> **Zitierter Textauszug**
---------------

Schlupflöcher mit Risiko
So sehr sich die Experten im Berliner Finanzministerium auch bemühen, bis jetzt haben sie noch nicht alle Möglichkeiten gestrichen, die ein – zumindest vorübergehendes – Entkommen vor der Abgeltungssteuer erlauben. Zwar drohen sie im Referentenentwurf zum Jahressteuergesetz 2009 damit, auch auf die bislang verschonten Zertifikatefonds die neue Steuer zu erheben. Dafür wollen sie – bis jetzt jedenfalls – die Dachfonds entgegen den Gerüchten verschonen.
Wenig tröstlich für Aktienfreunde
Diese Meldung tröstet allerdings Aktienfans und die Freunde der Fondssparpläne nur wenig. Sie schwören auf die Anteilsscheine und sehen ihre Erträge von der Abgeltungssteuer ab Januar 2009 bedroht. Gerne befolgen sie den Rat der Experten und decken sich noch in diesem Jahr so gut wie möglich mit Aktien ein.
Auf diese Weise sichern sie sich zumindest für diesen Teil ihres Depots die alten Steuerregeln. Danach bleiben Kursgewinne nach einem Jahr steuerfrei.
Unter die Abgeltungssteuer fallen nur Aktien, die nach dem 31. Dezember 2008 gekauft werden. Doch irgendwann nach dem Stichtag kann es nötig sein, einen Teil der Anlage zu verkaufen, weil das Geld benötigt wird.
Fifo begegnen – mit dem zweiten Depot
Dann gibt es ein böses Erwachen. Denn es kommt eine Bestimmung zum Zuge, die die gute Vorbereitung wieder zunichtemacht. Fifo heißt das Kürzel für die Steuerregel. First in – first out. Das heißt, dass immer die Werte als zuerst verkauft gelten, die auch zuerst gekauft worden sind. Für den Anleger bedeutet das, dass er genau die Aktien zuerst verkaufen muss, die einen steuerfreien Kursgewinn garantieren. Selbstverständlich möchte er aber gerade die möglichst lange in seinem Depot bewahren.

---------------

> **Aufgabenstellung**
1. Beantworte zum Textauszug über die Abgeltungssteuer diese Fragen:
(a) Auf welche bislang verschonten Fonds droht der Referentenentwurf die neue Steuer zu erheben?
(b) Welche Aktien fallen unter die Abgeltungssteuer?
(c) Wofür steht das Kürzel Fifo?
2. Fahre mit dem Textauszug über die Abgeltungssteuer fort und beginne nach seinem letzten Satz.
Die nachstehenden Zeilen stammen aus einer anderen Quelle.

---------------

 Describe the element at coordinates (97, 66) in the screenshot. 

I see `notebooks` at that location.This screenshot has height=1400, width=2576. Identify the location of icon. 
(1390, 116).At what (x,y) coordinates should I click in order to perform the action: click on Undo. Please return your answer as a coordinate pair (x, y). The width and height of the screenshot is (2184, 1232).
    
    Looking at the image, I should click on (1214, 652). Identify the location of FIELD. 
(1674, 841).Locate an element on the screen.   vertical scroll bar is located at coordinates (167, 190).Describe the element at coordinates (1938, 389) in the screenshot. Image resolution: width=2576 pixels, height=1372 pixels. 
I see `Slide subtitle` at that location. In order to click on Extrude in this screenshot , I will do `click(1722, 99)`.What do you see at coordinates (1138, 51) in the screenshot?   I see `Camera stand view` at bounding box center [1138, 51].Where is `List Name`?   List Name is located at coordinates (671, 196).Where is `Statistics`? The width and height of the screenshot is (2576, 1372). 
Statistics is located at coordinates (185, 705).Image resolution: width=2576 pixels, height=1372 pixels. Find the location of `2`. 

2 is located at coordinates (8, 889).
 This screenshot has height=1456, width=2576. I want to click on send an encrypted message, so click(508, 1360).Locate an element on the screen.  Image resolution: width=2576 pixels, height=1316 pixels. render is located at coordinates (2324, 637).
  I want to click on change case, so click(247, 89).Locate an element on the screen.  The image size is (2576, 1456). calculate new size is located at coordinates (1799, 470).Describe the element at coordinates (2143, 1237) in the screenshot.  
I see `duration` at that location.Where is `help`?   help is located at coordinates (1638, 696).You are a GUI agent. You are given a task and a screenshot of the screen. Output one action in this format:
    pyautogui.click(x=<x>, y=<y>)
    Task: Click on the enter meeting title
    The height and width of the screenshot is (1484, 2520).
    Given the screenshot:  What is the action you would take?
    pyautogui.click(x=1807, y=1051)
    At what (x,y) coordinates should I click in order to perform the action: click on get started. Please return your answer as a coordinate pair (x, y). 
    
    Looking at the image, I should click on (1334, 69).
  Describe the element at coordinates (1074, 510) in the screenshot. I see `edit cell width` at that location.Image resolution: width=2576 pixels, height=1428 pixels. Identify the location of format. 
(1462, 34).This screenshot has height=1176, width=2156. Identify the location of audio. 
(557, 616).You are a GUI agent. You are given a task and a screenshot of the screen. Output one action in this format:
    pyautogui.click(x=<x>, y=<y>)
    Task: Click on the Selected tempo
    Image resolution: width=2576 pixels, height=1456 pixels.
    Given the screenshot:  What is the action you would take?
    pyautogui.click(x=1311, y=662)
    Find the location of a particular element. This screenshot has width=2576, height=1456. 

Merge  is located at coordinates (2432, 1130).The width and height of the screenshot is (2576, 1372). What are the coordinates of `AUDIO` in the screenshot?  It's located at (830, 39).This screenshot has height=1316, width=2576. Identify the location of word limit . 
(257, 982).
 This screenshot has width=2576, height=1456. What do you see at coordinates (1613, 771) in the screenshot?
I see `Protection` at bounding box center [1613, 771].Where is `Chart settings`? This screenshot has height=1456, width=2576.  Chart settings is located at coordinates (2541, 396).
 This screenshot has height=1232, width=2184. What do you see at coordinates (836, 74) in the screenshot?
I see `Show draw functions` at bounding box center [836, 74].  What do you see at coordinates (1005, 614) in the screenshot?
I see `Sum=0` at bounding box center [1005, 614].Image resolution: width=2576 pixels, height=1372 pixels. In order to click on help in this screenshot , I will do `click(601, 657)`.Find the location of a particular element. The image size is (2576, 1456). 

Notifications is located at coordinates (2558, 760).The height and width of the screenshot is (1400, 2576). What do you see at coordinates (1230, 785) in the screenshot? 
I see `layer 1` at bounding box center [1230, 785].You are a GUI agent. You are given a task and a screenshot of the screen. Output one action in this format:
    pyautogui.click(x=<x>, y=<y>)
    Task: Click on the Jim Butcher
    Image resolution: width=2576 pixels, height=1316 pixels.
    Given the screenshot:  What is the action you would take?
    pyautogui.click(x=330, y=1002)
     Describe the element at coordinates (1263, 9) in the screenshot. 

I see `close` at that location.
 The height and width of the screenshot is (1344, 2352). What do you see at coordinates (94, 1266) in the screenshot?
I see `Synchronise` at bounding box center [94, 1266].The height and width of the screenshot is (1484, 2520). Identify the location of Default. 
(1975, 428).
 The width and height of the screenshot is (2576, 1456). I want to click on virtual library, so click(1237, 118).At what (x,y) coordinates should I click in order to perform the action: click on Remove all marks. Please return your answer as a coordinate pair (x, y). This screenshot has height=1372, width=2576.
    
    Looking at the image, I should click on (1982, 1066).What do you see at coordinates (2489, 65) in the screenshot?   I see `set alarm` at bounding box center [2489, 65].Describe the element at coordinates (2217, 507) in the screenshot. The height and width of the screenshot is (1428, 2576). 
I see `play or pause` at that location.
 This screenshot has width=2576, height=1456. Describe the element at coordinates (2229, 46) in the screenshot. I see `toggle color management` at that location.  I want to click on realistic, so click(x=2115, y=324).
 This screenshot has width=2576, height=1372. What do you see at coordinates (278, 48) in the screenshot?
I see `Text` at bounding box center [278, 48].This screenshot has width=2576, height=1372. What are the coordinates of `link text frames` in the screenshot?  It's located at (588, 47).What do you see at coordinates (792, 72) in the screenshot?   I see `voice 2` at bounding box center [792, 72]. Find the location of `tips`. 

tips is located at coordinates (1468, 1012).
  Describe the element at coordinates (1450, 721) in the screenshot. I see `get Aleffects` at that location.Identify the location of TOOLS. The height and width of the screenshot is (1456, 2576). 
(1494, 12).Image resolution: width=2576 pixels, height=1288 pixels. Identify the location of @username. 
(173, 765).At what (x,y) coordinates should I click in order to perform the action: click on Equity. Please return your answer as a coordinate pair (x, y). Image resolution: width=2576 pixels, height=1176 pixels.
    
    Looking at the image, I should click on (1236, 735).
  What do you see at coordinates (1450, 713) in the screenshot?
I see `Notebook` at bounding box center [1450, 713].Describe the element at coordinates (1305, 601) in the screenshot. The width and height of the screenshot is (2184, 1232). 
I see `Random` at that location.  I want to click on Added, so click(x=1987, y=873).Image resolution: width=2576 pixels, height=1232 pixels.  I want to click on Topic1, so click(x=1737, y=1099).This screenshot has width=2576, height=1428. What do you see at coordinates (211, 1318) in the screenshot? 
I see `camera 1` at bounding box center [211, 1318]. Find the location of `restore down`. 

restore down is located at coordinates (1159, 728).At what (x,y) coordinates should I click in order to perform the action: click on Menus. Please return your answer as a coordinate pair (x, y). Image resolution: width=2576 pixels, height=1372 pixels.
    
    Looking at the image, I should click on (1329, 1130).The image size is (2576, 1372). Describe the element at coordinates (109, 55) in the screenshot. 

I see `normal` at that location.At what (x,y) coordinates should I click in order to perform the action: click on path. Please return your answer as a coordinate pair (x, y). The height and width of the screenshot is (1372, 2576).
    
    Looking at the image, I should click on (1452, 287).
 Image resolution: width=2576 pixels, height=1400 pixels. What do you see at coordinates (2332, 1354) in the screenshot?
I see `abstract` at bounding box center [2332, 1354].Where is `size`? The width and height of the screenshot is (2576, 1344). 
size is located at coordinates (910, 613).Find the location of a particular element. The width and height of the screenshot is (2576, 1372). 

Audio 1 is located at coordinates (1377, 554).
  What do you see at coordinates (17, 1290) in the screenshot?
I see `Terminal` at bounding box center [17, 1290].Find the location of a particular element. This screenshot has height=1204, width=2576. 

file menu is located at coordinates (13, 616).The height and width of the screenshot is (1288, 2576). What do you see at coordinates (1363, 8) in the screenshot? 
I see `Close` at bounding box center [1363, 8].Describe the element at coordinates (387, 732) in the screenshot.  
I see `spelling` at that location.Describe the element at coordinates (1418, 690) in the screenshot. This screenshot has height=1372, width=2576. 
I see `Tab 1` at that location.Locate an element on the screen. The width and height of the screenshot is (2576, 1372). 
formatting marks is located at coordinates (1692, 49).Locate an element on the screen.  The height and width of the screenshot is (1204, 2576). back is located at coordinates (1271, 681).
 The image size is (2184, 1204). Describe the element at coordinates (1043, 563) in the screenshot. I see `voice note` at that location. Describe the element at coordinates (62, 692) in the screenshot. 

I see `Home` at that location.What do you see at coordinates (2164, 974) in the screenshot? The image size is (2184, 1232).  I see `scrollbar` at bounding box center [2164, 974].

---------------

> **Ergebnisse**
1.
(a) Auf die Zertifikatefonds.
(b) Nur Aktien, die nach dem 31. Dezember 2008 gekauft werden.
(c) Für „First in – first out“.

2.
Dazu kann er einen Trick anwenden: Er eröffnet ein zweites Depot. Werden die Aktien, die vor dem 1. Januar 2009 gekauft worden sind, getrennt von den später erworbenen aufbewahrt, bestimmt der Anleger nämlich selbst, wann er sich von welchen Papieren trennt. Dazu muss er noch nicht einmal die Bank wechseln. Es reicht aus, ein Depot mit einer eigenen Stammnummer einzurichten. Allerdings sollten Anleger mit ihrem Berater zuvor über die Kosten für das Zusatzdepot sprechen; die meisten Institute zeigen sich entgegenkommend.
Des Fiskus Freude an Fondssparplänen
Das Fifo-Problem besteht aber nicht nur bei Aktiendepots, es trifft auch Fondssparpläne. Wer seinen Aktienfondssparplan über 2008 hinaus weiterführt, bekommt ebenfalls steuerliche Probleme. Alle Ausschüttungen aus diesem Fonds unterliegen ab 2009 der Abgeltungssteuer. Werden Anteile verkauft, erhebt der Fiskus nur Abgeltungssteuer für die Anteile, die ab 2009 gekauft und dann später wieder veräußert werden.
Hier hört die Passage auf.